Just saw a girl that looks like Michelle Obama and Im strangely aroused by her. Does that make me a democrat?
So, I woke up to an empty bottle of scotch and a dead car. The last thing I remember are the strippers being mad at me. Awesome night.
Feels good to be wearing underwear again though...
I'm getting the same feeling waiting for the web-page to load that has my final grades that I get when I take a pregnancy test. I think I'm gonna leave my computer for 3 minutes.
i just bought weed at the top of a mountain, best decision of our lives to go to school in colorado.
i can't believe you were mixing vodka with green tea last night and enjoying it.
i should bottle and sell it. my slogan could be "green tea vodka. antioxidating while intoxiacting. your liver will thank you. "
I see you felt the need to carve your name in my kitchen table. thanks
i like to finish this college football season knowing that not once have I had to masturbate to erin andrews
making my second box of kraft dinner for the day. thinking about telling him how much you cheat on him so that you end up having to spend valentines day with me. i'm sorry its every man for himself.

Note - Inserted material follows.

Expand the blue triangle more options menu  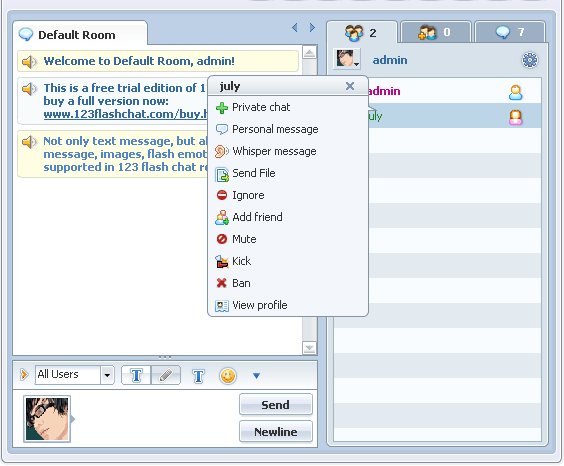(x=256, y=376)
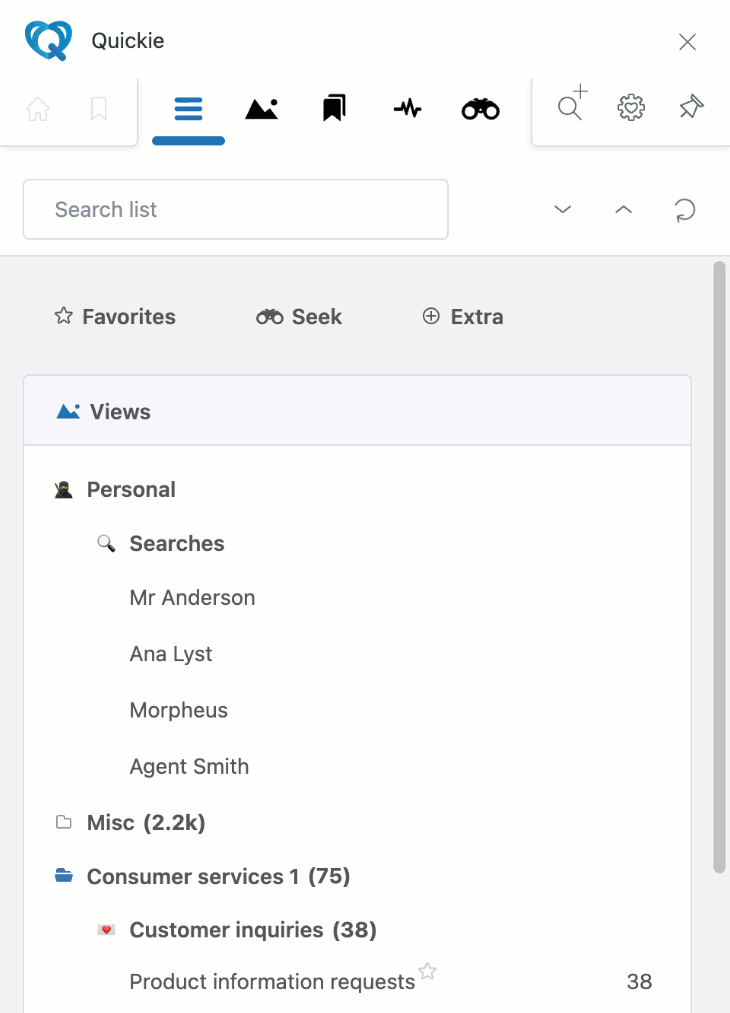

Complete silence. Background Willy Wonka music. An empty back of Lay's BBQ chips. These are the ingredients for an extreme acid trip.
I just set up a proportion to calculate how much Jolly Rancher vodka I can make with the limited amount of Jolly Ranchers I have. Finally, real-life application of math.
If you could get me there thatd be perfect. I doubt there's extradition on the moon.
I am going home. I have pee on my pants. Rachel is driving and I and drunk. It is not Rachels pee. It is my pee.
I'm going to talk him into letting me tie him up, and then just leave him that way and go meet you for fro-yo.
I was singing Colors of the Wind and swigging vodka and still felt like more of an adult.
It's like a donut of clothes around a pair of heels. Like they were transported to another dimension naked.